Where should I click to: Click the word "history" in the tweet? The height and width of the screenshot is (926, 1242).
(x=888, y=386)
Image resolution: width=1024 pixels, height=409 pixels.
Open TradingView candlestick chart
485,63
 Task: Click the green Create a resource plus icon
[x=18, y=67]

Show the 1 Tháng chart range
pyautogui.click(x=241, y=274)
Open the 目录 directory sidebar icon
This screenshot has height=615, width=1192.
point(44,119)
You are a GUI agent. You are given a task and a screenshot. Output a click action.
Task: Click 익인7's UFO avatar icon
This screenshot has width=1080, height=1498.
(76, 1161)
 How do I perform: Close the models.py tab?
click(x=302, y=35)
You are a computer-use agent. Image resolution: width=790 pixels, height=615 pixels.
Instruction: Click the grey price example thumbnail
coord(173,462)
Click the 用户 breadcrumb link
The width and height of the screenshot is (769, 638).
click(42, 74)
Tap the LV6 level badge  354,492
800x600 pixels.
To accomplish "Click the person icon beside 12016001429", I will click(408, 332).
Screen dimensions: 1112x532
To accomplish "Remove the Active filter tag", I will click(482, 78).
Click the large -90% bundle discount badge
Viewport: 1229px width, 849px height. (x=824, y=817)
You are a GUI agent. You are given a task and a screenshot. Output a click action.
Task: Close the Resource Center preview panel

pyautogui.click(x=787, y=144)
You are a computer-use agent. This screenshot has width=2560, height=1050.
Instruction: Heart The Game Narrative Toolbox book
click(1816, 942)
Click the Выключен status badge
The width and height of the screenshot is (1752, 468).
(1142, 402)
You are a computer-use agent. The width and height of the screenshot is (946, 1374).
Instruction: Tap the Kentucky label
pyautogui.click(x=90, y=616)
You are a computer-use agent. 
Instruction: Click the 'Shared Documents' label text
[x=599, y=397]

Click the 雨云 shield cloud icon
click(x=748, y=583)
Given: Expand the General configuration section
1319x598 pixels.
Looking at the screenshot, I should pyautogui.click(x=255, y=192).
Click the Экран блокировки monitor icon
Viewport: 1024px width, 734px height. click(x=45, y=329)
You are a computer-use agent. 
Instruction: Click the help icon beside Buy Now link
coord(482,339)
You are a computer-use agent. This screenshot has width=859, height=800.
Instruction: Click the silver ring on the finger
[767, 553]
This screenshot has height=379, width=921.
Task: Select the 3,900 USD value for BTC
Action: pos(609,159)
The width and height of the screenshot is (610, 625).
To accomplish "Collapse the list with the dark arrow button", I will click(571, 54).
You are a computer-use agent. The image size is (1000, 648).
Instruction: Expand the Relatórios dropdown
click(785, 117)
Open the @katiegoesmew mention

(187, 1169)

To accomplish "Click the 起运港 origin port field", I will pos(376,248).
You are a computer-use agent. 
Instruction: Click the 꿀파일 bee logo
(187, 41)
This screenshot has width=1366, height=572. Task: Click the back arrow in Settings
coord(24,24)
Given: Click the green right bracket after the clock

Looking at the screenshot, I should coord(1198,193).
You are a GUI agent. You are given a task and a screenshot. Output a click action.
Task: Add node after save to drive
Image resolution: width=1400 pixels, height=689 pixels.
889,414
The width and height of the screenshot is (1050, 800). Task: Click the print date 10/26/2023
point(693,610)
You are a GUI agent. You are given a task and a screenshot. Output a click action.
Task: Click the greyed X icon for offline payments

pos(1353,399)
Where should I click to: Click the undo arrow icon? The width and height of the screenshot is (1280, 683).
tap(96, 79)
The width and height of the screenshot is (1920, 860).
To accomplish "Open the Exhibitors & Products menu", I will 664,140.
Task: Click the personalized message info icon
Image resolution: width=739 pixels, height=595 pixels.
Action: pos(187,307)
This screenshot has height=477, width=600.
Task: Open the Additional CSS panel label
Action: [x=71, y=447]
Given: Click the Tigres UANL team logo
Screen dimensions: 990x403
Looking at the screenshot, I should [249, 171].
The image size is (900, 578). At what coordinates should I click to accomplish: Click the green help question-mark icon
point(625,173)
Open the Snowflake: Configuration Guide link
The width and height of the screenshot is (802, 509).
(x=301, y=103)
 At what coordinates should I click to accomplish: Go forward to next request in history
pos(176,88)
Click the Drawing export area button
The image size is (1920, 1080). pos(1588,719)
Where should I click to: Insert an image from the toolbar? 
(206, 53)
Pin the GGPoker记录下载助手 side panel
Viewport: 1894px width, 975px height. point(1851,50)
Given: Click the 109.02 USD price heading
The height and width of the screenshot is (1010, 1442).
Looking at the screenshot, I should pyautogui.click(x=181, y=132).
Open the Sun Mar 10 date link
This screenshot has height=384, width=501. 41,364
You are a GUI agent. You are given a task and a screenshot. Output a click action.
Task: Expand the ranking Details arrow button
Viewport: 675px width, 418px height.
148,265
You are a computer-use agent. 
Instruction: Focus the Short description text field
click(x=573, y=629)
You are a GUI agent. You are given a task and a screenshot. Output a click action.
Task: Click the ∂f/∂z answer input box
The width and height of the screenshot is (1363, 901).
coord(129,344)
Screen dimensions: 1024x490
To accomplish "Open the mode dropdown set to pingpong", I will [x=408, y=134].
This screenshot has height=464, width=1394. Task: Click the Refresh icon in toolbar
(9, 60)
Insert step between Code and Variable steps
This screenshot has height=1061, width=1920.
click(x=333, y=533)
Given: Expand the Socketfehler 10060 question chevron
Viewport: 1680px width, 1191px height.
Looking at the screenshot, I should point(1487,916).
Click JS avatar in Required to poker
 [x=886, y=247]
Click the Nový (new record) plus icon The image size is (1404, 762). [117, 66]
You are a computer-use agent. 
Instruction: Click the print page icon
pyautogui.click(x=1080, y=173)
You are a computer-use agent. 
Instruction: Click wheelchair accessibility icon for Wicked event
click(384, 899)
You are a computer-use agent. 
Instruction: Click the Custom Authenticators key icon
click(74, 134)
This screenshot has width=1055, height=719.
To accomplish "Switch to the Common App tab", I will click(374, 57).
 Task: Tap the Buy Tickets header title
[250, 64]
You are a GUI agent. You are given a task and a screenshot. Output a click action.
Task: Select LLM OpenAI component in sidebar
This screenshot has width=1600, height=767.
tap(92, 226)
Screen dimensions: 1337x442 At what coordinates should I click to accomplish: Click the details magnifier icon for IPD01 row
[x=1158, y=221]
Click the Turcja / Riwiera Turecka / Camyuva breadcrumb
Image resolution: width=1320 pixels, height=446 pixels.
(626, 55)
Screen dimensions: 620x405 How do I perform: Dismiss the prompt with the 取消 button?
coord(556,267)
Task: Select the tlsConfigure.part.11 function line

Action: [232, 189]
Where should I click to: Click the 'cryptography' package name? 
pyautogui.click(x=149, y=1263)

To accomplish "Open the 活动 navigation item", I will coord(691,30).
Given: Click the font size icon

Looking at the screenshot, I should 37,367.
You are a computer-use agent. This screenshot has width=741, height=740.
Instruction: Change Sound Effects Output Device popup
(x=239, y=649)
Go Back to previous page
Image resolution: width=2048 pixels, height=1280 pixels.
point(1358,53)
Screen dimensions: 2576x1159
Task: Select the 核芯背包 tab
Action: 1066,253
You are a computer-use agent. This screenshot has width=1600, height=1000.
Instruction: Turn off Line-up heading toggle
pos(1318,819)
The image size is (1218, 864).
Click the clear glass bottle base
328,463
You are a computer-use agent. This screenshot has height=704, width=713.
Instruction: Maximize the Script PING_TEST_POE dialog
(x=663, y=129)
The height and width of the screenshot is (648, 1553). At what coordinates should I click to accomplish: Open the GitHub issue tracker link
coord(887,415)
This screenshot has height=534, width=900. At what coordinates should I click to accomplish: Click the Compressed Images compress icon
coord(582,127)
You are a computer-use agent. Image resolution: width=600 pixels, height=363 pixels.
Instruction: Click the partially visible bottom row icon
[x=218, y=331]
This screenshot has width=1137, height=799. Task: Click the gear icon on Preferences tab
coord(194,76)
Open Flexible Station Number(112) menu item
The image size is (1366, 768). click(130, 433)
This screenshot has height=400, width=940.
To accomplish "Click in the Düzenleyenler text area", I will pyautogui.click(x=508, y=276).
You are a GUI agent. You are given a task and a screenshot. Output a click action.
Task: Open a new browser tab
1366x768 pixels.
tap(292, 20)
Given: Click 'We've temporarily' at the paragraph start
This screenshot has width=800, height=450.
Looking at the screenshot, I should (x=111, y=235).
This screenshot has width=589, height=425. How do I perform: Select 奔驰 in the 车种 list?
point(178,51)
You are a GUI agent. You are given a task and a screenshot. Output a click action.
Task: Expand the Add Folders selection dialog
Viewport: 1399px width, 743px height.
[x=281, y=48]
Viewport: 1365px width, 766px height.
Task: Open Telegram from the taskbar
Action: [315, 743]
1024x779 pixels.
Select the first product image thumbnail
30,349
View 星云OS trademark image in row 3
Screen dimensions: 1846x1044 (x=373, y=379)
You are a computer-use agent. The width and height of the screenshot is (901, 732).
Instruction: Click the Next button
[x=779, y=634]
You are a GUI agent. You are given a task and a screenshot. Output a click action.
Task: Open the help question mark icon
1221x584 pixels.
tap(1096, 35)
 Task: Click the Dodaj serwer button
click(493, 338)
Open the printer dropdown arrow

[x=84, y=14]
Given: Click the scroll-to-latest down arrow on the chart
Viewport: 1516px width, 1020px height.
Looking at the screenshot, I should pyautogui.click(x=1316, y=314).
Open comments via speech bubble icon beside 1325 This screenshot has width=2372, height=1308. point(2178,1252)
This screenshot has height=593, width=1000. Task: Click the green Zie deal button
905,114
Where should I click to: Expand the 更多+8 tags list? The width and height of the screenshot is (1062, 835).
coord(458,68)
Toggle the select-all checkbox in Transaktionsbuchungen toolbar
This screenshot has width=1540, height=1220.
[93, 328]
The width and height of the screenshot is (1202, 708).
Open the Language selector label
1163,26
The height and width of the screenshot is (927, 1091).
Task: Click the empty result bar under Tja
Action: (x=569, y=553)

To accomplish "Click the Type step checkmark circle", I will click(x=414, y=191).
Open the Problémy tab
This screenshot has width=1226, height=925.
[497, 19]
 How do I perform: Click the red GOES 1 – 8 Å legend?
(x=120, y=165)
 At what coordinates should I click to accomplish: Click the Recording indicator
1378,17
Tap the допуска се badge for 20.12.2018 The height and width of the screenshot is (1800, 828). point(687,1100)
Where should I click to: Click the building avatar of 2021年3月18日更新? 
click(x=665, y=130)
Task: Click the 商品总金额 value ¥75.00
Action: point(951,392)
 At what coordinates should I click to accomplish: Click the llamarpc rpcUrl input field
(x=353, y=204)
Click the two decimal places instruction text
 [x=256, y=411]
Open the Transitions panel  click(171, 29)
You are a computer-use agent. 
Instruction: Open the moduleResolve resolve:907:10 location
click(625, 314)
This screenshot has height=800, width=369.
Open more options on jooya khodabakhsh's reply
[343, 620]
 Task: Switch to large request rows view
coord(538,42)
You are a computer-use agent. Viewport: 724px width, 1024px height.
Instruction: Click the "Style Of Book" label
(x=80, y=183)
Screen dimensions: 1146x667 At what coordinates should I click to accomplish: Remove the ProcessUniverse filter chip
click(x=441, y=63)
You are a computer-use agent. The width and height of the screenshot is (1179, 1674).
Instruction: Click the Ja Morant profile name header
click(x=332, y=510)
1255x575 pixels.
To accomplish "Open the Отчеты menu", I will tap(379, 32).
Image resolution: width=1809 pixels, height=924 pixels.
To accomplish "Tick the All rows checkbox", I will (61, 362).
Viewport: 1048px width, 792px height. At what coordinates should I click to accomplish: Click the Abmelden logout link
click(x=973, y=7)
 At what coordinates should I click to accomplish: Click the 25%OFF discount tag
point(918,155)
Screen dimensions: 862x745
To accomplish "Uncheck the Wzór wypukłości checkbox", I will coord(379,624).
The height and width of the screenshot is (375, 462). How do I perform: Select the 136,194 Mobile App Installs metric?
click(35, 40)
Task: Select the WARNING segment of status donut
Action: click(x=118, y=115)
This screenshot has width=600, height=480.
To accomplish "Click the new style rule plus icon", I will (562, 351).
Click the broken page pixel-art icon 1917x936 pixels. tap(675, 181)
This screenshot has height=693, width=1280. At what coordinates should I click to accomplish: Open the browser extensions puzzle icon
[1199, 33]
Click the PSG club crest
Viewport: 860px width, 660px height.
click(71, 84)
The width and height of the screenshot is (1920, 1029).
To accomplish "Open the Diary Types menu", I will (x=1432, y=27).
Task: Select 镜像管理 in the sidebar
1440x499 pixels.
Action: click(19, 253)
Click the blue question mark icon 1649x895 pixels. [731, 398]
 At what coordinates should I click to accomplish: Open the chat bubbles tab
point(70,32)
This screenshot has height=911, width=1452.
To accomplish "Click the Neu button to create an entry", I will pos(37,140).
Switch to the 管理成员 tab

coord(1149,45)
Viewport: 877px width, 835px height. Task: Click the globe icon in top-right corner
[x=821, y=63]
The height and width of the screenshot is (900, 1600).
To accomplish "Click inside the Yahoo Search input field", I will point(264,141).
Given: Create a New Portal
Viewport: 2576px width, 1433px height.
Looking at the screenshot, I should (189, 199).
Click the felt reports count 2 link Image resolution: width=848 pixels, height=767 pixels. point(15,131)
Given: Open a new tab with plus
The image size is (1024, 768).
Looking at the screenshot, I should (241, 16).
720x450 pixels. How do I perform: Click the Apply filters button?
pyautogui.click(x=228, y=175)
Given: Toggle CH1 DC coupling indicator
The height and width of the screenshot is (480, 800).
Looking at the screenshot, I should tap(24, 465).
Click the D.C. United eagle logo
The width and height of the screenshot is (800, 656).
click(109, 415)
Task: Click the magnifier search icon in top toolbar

* Instructions to follow
From the listing above, output exactly the run of lines that starts with the line containing "Click the clear glass bottle base" and ends with the line containing "This screenshot has height=400, width=940.".

* Your response
Click the clear glass bottle base
328,463
You are a computer-use agent. This screenshot has height=704, width=713.
Instruction: Maximize the Script PING_TEST_POE dialog
(x=663, y=129)
The height and width of the screenshot is (648, 1553). At what coordinates should I click to accomplish: Open the GitHub issue tracker link
coord(887,415)
This screenshot has height=534, width=900. At what coordinates should I click to accomplish: Click the Compressed Images compress icon
coord(582,127)
You are a computer-use agent. Image resolution: width=600 pixels, height=363 pixels.
Instruction: Click the partially visible bottom row icon
[x=218, y=331]
This screenshot has width=1137, height=799. Task: Click the gear icon on Preferences tab
coord(194,76)
Open Flexible Station Number(112) menu item
The image size is (1366, 768). click(130, 433)
This screenshot has height=400, width=940.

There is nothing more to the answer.